The presentations and interactions at the recent Sitel customer event illuminated a few key themes that customer experience oriented companies can take away as they look to implement customer experience strategies within their organizations and in conjunction with their service providers:
- Align the entire organization to customer centricity. To effectively serve the digital customer, what we at HfS call operating as OneOffice, the corporate focus needs to create a work culture where individuals are encouraged to spend more time interpreting data, understanding the needs of the front end of the business and ensuring the support functions keep pace with the front office. T-Mobile shared an initiative where people in the organization that traditionally have “nothing to do” with customer experience listen to phone calls with various problems from customers. They found that someone in a back office support function listening to the issues on customer calls helps “make things real” in other parts of the business. Hearing the customer’s experience of a fallout from an order management issue, for example, really helps to illustrate how every function in the company impacts the customer experience—and the business. It also, in turn, helps discussions for how to improve operations from the back to the front office.
- Find the right blend of digital and human touch to meet customer expectations. This is not going to start with technology, it’s going to start with understanding your customers, their expectations, and pain points. Companies thinking about digital customer experience need to start mapping the customer journey, which in many cases means using digital technology along with the human touch. Intuit discussed its implementation of “SmartLook” video chat, which has been a successful initiative to better support customer inquiries about their TurboTax product. Intuit finds itself competing with the in-person tax preparation services, so in order to supply that high-touch experience, the software company set up the capability for one-way video so that the customer can see the representative helping them with tax questions, and also the ability for the rep to draw on the customer’s screen. They quickly found that customers really value the human connection, and scaled from 100 to 4500 live video agents in a matter of months, including special training for being on-camera and shipping out uniforms and blue backdrops for its work-at-home agents. The results are impressive: decreased call handle time, a resolution rate improvement of 10 points, and an NPS increase of 20 points putting Intuit in the 80s (world class service levels!). It’s a great example of the blend of digital technology and the human touch that is still very relevant for many customers and types of interactions. This is not without drawbacks of course—there were many lessons learned about the training involved and implications of having a live agent on screen with customers (i.e. customers taking unflattering screenshots of the agents…). Finding this balance will always be a work in progress as technology and customer preferences change.

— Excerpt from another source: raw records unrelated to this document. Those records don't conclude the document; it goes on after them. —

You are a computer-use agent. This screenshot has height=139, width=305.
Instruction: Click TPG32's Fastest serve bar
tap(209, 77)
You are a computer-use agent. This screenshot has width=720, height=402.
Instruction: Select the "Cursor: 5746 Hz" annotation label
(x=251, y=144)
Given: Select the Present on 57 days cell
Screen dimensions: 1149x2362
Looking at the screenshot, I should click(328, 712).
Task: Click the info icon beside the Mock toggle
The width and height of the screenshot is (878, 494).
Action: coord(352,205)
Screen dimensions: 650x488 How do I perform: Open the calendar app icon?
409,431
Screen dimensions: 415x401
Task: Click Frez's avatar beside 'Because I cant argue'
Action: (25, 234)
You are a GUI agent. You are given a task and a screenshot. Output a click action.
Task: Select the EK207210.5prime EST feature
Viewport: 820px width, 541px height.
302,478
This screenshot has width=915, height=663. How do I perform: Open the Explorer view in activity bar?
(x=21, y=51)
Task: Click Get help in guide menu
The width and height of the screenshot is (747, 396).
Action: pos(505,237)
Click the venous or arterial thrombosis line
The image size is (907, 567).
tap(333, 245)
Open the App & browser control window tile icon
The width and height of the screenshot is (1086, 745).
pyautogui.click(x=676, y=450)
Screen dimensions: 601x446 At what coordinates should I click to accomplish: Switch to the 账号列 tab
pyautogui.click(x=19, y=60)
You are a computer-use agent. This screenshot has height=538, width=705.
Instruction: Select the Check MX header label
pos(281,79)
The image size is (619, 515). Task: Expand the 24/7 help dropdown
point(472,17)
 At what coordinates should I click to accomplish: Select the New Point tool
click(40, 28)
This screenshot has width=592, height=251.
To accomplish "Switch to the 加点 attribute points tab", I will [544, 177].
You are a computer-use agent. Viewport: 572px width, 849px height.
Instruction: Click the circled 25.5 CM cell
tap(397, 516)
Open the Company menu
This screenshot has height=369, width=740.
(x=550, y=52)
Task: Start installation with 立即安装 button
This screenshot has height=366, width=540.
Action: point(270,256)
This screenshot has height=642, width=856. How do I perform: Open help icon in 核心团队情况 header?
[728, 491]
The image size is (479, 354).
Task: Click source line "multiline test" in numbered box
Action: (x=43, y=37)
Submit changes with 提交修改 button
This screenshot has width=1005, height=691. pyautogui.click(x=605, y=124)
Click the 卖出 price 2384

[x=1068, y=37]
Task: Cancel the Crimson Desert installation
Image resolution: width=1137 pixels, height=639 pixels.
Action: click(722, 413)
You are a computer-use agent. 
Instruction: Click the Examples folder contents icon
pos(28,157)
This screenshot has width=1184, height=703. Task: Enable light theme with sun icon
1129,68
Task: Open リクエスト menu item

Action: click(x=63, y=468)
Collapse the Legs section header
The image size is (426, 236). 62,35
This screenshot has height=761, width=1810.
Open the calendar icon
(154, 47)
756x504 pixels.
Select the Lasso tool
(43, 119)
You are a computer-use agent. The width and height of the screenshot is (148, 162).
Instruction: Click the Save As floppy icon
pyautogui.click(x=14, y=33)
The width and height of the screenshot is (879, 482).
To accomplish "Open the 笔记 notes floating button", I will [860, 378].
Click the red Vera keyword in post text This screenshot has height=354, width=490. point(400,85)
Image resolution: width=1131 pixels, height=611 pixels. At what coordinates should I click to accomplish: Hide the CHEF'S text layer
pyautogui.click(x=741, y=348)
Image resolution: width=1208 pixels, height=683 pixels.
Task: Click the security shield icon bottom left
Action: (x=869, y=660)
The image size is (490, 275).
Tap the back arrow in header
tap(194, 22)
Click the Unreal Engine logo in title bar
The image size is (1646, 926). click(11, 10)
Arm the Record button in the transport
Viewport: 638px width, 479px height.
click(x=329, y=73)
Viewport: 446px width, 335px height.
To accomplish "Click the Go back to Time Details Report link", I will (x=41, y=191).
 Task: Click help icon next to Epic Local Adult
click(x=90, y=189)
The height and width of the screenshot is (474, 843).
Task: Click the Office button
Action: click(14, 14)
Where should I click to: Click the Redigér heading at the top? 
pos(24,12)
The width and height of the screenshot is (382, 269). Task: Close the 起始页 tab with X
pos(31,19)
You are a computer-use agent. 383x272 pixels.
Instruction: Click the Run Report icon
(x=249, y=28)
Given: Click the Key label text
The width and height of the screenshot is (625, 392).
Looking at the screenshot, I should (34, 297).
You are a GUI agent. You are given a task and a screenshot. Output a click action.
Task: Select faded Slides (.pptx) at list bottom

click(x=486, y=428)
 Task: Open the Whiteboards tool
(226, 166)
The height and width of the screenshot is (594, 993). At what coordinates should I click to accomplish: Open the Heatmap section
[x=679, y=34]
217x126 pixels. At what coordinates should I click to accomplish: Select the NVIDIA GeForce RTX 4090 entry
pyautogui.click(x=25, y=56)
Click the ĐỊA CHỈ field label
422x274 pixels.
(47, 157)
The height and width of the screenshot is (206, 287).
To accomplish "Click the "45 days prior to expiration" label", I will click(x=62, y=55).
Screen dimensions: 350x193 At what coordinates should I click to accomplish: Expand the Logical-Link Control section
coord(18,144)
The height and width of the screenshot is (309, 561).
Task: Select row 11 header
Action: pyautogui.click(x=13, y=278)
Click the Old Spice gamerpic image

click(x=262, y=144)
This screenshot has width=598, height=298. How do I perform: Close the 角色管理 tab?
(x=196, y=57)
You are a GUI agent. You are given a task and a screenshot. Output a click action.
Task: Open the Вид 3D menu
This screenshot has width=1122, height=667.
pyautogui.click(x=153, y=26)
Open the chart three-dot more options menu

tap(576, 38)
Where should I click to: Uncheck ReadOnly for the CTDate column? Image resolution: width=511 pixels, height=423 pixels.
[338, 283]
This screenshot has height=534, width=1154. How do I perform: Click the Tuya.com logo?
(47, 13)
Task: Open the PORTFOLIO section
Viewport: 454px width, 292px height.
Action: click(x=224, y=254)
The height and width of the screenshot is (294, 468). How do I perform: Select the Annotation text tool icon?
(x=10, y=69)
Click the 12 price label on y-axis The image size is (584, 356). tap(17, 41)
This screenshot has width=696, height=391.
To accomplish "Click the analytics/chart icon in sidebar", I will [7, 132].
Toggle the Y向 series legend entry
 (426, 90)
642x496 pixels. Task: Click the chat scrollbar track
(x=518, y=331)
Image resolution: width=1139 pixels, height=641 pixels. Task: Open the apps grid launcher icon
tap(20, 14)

- Support customer experience by making digital assets universally accessible, and embracing the cloud in a way that enables genuine scalability. As the CMO of Wyndham (a chain that opens two new hotels every day) pointed out, there’s a lot of integration behind the scenes in order to be fast and nimble enough to meet customer expectations. Two years ago the hotel group did not have high-resolution photos for all of its properties. Digital images were spread across five different content management systems, which didn’t have the space to store them—and in fact, it was often up to the individual properties to manage and store these images. Wyndham decided to make the digital team part of the CMO organization, and using several partners, shot a million high-resolution photos in the last 18 months and consolidated them on to one cloud-based content management system. Adding these photos to its websites and mobile apps has already generated a 40% conversion increase, a 52% mobile bookings increase and a 10% of return visitors. The next steps in Wyndham’s transformation journey will be to use all of these images along with customer data to create better, personalized experiences online, and the company needed this streamlining to get to the next step in their digital transformation.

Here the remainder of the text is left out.